▸ **Problem statement**
Give every entry again, exactly.

▸ **Information given**
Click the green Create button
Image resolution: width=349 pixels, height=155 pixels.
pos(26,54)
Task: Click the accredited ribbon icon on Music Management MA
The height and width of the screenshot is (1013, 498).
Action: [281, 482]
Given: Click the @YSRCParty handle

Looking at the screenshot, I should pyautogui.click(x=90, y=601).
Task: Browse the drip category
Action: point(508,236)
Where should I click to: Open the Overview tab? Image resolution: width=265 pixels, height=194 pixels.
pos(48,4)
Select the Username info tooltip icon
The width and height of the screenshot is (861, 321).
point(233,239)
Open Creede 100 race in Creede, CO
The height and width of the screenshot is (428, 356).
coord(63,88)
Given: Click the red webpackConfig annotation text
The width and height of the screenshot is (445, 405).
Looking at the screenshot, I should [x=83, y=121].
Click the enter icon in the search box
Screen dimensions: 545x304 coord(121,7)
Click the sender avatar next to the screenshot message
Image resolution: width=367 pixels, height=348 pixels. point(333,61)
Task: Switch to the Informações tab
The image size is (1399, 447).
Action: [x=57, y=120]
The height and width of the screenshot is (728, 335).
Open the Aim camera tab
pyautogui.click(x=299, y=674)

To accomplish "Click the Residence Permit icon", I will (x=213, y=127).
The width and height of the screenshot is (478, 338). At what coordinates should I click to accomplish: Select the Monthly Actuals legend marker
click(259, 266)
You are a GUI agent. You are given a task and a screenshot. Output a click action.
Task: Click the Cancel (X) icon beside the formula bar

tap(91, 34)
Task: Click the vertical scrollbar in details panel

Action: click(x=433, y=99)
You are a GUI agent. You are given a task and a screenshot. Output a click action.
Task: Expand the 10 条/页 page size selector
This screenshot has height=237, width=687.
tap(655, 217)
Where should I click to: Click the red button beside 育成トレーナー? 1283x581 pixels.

▸ **Solution to the problem**
Click the green Create button
Image resolution: width=349 pixels, height=155 pixels.
pos(26,54)
Task: Click the accredited ribbon icon on Music Management MA
The height and width of the screenshot is (1013, 498).
Action: [281, 482]
Given: Click the @YSRCParty handle

Looking at the screenshot, I should pyautogui.click(x=90, y=601).
Task: Browse the drip category
Action: point(508,236)
Where should I click to: Open the Overview tab? Image resolution: width=265 pixels, height=194 pixels.
pos(48,4)
Select the Username info tooltip icon
The width and height of the screenshot is (861, 321).
point(233,239)
Open Creede 100 race in Creede, CO
The height and width of the screenshot is (428, 356).
coord(63,88)
Given: Click the red webpackConfig annotation text
The width and height of the screenshot is (445, 405).
Looking at the screenshot, I should [x=83, y=121].
Click the enter icon in the search box
Screen dimensions: 545x304 coord(121,7)
Click the sender avatar next to the screenshot message
Image resolution: width=367 pixels, height=348 pixels. point(333,61)
Task: Switch to the Informações tab
The image size is (1399, 447).
Action: [x=57, y=120]
The height and width of the screenshot is (728, 335).
Open the Aim camera tab
pyautogui.click(x=299, y=674)

To accomplish "Click the Residence Permit icon", I will (x=213, y=127).
The width and height of the screenshot is (478, 338). At what coordinates should I click to accomplish: Select the Monthly Actuals legend marker
click(259, 266)
You are a GUI agent. You are given a task and a screenshot. Output a click action.
Task: Click the Cancel (X) icon beside the formula bar

tap(91, 34)
Task: Click the vertical scrollbar in details panel

Action: click(x=433, y=99)
You are a GUI agent. You are given a task and a screenshot. Output a click action.
Task: Expand the 10 条/页 page size selector
This screenshot has height=237, width=687.
tap(655, 217)
Where should I click to: Click the red button beside 育成トレーナー? 1283x581 pixels.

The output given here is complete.